И, когда встал вопрос, куда отвезти Марусю во время каникул, Геннадий Андреевич совершенно нетерпящим возражения голосом сказал Анюте: «Мы пойдём смотреть “Синюю птицу”. Это потрясающий спектакль!»

Метели в тот день не было, но мороз пощипывал за нос и щёки. Геннадий Андреевич вместе с Марусей вприпрыжку скакал по Тверскому бульвару, предвкушая встречу со своим детством. Банты на Марусю решили не навязывать, чтобы не мешать мальчику, который может сидеть за ней и смотреть спектакль. Марусе нечего было расправлять, как другим девочкам у зеркала, и она рассматривала фотографии артистов, пока Геннадий Андреевич стоял в очереди в буфет за газировкой. Билеты были почти туда же, где Геннадий Андреевич каких-то двадцать пять лет назад сидел с мамой. Прозвенел третий звонок. В зале потух свет, и начался спектакль.

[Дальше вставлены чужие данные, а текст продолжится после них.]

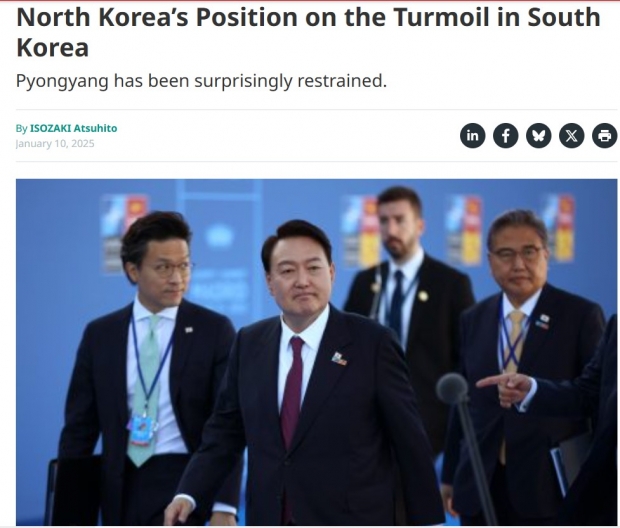This screenshot has height=528, width=620.
Task: Open author ISOZAKI Atsuhito's profile link
Action: tap(74, 128)
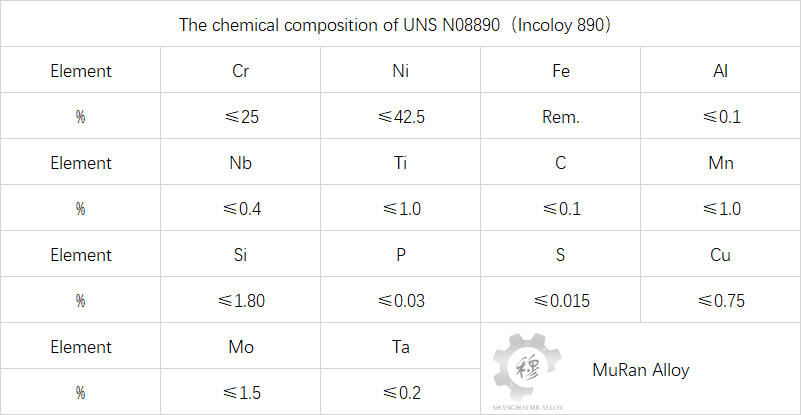Click the SHANGHAI MR ALLOY caption text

Вечером, когда на кухне они пили чай, а Маруся рассказывала маме, какой прекрасный спектакль они смотрели, Геннадий Андреевич молчал. Он замолчал сразу после того, как закрылся занавес и стихли аплодисменты. Наверное, он мог бы расплакаться, как в детстве, от обиды. Но слёзы остались в детстве, так же, как и сказка о Синей птице…

Дом у Надежды Александровны был большой. По пути она рассказала, что это дом мамы её мужа. А у мужа есть ещё сестра. И вот сам большой дом был разделён почти пополам. Им, правда, досталось чуть больше. Всё же Геня, так звала Надежда Александровна своего покойного мужа, был старшим и претендовал на большее. Но все жили дружно, хоть и разделялись стеной в доме и забором во дворе. Геннадию Андреевичу предложили две небольшие комнатки с отдельным входом через малюсенькую терраску, на которой помещался старый холодильник, пролёжанный диван и круглый стол с вазой для цветов. Большую часть огромного участка занимал огород, засаживаемый в мае картошкой. А в углу стояла большая стеклянная теплица, в которой в изобилии выращивались огурцы. Сперва можно было бы подумать, что Надежда Александровна приторговывает овощами на рынке – зачем ей столько картошки и огурцов. Но семья у них была большая, и весь урожай расходился по многочисленным родственникам, которые, нужно отдать им должное, время от времени приезжали, помогая возделывать огород. Это всё Геннадий Андреевич узнал, пока они сидели на тёплой кухне и пили чай с вареньем из чёрной смородины, а курносый внук Надежды Александровны в это время под столом играл с рыжей кошкой.

– Ну что, всё тебя устраивает? – спросила хозяйка Геннадия Андреевича. Она почти сразу перешла на «ты», сохраняя деревенские традиции, хоть и была учительницей на пенсии.

– Да, всё очень хорошо. А если ещё есть и речка, то вообще прекрасно.

– Ну куда же в деревне без речки. Она у нас не очень, правда, большая, но в зной летний окунуться можно. Да и для детишек есть запруда. Так что не сомневайся, не пожалеешь.

Геннадий Андреевич оставил задаток в двадцать рублей, взял расписку и телефон дочки Надежды Александровны, мамы курносого мальчугана, которая жила с мужем в Москве. Уходя, он ещё раз обернулся, как бы прощаясь с домом, и отправился на станцию. Медленным шагом за двадцать минут он дошёл до перрона с типовым домиком для кассы и скамейкой. Ему повезло, и электричка пришла минут через пятнадцать. Дедушкин тулуп и унты надёжно сохраняли тепло, и он совсем не замерз, хотя после обеда заметно похолодало.